# WHAT THIS TASK INVOLVES
In the article on Japan's banks and digital payments, which two bodies will act as observers of the study group?

# PROVIDED TEXT
□ □ □ □

The New York Times has reported that the top three banks in Japan have created a research group to study the prospects of creating an infrastructure that would be used for conducting digital payments in the region and would have support from the FSA and the Bank of Japan.
Authorities eager to reduce cash use
Unlike its neighbor China, where people are using electronic payments on a large scale, and the country is working hard on creating a digital version of the yuan (DCEP), in Japan they prefer cash.
However, in the present situation of the economic and medical crisis around the world, the government of Japan also wants to get its population to embrace digital payments and reduce the spread of the pandemic through banknotes and coins.
One infrastructure to rule them all
In China, there are just a couple of platforms that offer cashless payments, WeChat and Alipay. In Japan, after the government recently started promoting these payments, there are multiple platforms competing with one another.
The former exec of Japan’s central bank, Hiromi Yamaoka, told the NY Times that a single infrastructure would be more preferable under the circumstances and would make digital payments much easier.
Top banks seek a solution, joined by DeCurret crypto exchange
A study group has been formed by several Japanese financial giants – Mitsubishi UFJ, Mizuhi and Sumitomo Mitsui, joined by East Japan Railway and some more companies from outside of finance.
The country’s central bank and the FSA regulator will act as observers. The DeCurret crypto exchange also took part in forming the group.
The three said major banks have already recently experimented with digital payment platforms. However, they have not succeeded as much as Ripple’s partner SoftBank and the PayPay app supported by it.

□ □ □ □

Saved data entries
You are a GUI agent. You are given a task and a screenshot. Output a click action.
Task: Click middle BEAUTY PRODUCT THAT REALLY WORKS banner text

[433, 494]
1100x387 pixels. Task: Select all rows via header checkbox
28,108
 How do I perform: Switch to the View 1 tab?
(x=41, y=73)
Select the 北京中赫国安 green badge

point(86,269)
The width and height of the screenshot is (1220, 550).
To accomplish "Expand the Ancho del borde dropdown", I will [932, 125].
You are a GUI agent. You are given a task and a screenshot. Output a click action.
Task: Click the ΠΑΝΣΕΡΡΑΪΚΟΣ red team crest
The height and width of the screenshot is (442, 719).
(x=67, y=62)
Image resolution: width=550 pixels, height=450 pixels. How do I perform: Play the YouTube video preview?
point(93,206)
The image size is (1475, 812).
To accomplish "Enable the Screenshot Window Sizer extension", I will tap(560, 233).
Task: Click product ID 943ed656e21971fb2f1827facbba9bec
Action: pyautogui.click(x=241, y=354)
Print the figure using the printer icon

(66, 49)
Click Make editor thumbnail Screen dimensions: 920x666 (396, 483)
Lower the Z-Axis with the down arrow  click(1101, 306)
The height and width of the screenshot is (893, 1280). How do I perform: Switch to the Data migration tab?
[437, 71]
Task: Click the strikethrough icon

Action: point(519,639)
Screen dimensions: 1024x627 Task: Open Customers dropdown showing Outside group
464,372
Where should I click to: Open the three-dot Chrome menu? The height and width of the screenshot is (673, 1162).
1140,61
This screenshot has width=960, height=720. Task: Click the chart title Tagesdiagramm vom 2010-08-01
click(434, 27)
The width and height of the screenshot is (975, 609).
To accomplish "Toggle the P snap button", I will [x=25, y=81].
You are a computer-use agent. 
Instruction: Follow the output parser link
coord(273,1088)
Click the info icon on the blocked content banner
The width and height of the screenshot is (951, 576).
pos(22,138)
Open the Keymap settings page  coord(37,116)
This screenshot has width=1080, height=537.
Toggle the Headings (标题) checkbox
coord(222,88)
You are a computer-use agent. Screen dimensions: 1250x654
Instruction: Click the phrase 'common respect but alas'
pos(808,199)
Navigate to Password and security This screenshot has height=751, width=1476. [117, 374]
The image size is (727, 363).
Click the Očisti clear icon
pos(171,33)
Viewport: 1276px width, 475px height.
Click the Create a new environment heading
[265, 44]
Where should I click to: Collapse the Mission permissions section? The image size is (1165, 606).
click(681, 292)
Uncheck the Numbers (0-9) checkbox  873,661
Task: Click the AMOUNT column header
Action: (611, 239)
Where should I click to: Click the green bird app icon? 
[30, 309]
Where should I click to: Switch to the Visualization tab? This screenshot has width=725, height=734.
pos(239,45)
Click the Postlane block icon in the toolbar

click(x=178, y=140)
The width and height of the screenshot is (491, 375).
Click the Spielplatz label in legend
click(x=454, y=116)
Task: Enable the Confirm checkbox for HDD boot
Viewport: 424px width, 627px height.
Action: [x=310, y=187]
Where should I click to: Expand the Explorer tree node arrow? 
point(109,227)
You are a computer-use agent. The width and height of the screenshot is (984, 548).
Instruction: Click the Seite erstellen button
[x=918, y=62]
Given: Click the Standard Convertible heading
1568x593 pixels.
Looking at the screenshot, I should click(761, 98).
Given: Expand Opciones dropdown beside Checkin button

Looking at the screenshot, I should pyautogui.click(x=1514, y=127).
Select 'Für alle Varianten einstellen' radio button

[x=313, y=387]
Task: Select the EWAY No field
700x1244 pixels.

□ □ □ □

# SOLUTION FOR THIS PROBLEM
The country's central bank and the FSA regulator.